» Data entries
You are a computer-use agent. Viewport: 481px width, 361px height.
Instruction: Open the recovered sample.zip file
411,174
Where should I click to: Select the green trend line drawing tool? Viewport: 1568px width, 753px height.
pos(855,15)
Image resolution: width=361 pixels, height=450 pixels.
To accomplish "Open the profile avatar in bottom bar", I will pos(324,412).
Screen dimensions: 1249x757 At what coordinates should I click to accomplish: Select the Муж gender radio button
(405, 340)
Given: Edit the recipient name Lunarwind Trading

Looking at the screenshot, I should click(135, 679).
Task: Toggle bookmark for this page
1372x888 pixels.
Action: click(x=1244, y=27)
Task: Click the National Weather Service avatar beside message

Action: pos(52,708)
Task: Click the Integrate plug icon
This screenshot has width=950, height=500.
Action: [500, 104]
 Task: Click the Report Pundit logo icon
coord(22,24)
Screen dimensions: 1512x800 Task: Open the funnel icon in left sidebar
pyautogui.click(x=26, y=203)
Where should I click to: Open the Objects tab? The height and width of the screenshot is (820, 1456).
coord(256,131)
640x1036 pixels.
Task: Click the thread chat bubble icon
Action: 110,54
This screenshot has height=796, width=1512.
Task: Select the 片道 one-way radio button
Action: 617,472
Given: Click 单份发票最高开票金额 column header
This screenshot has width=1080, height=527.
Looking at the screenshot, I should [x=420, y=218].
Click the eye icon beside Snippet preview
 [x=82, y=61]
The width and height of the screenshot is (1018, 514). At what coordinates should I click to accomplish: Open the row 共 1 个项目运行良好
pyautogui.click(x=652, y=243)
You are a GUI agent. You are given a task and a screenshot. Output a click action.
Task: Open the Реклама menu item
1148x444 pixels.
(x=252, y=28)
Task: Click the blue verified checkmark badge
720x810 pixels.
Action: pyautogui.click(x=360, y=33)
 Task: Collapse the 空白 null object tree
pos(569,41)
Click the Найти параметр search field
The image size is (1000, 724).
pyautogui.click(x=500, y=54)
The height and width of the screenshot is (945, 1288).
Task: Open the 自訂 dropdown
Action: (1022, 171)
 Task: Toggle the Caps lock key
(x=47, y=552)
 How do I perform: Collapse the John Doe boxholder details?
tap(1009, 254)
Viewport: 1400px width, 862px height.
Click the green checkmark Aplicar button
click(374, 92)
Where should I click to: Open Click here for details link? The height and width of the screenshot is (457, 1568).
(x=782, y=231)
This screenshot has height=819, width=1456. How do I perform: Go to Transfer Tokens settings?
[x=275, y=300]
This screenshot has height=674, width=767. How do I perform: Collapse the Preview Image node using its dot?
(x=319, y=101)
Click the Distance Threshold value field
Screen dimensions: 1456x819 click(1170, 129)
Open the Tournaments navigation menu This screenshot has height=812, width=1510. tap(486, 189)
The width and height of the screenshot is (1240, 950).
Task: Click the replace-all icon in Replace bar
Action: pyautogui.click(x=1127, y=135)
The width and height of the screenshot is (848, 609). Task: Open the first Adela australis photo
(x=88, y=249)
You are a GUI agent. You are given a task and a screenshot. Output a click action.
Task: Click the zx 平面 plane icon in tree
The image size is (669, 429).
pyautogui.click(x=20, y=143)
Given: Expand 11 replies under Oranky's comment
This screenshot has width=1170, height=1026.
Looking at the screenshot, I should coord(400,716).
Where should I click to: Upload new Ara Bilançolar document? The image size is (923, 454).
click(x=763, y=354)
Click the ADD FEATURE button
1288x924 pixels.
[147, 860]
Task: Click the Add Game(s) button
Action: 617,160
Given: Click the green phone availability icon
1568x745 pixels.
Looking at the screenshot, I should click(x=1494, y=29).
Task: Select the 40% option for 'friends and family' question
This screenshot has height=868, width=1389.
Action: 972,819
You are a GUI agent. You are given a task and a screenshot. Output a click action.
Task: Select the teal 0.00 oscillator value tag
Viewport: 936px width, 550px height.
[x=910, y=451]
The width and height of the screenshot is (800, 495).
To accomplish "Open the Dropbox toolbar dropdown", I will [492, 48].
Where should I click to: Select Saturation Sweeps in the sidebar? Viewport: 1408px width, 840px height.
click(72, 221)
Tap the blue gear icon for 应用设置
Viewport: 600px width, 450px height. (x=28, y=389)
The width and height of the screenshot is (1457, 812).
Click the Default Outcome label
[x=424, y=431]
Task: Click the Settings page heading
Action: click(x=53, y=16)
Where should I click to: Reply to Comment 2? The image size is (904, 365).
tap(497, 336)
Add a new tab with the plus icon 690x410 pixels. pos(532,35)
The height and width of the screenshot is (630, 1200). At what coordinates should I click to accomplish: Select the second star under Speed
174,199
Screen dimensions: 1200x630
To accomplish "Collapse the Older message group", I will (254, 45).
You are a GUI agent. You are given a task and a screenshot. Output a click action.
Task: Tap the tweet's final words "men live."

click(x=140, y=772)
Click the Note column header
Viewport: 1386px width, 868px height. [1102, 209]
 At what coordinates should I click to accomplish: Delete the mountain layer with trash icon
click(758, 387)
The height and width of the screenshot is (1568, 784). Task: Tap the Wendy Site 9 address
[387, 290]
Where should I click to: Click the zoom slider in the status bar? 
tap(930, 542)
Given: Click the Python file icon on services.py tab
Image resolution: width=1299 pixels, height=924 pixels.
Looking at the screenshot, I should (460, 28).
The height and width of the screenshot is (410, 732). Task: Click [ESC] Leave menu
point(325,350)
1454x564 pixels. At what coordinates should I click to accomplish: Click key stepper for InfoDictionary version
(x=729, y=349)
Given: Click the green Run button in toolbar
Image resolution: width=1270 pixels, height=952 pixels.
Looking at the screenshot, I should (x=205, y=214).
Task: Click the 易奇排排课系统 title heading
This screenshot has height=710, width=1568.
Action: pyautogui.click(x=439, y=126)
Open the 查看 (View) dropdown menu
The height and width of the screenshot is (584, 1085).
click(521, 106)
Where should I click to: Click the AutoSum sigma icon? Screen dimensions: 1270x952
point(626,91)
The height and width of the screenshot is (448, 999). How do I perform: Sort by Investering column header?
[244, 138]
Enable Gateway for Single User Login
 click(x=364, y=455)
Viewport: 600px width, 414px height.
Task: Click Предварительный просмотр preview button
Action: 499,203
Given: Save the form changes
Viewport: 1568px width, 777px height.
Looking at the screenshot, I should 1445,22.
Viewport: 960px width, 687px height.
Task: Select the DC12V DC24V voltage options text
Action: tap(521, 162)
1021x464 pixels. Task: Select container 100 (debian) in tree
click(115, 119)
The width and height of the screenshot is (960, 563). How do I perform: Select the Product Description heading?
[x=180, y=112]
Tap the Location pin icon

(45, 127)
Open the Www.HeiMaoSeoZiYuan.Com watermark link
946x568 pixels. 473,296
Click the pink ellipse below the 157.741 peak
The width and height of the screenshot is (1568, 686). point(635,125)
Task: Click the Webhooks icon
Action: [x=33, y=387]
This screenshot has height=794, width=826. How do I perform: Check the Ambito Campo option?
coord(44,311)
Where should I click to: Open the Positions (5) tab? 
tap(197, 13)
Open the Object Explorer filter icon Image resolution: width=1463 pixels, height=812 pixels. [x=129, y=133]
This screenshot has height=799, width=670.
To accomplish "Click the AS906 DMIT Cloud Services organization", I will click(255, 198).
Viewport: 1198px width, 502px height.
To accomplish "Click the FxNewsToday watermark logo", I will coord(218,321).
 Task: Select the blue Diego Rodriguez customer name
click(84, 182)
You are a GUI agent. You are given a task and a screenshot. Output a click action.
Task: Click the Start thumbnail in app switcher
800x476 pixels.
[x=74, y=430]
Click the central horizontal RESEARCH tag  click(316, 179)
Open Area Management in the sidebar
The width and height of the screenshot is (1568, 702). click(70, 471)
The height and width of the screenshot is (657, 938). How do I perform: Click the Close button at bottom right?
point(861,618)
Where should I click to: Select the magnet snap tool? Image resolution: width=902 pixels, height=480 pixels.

» Given exercise
Please lay out the records as a two-column CSV with columns named text and answer, starting with the line that contains "This screenshot has height=819, width=1456." and going on through the line that contains "(x=319, y=101)". Give one row per record, put each value in a quoted field, and turn any line breaks into spaces.

» Exercise response
text,answer
"This screenshot has height=819, width=1456. How do I perform: Go to Transfer Tokens settings?","[x=275, y=300]"
"This screenshot has height=674, width=767. How do I perform: Collapse the Preview Image node using its dot?","(x=319, y=101)"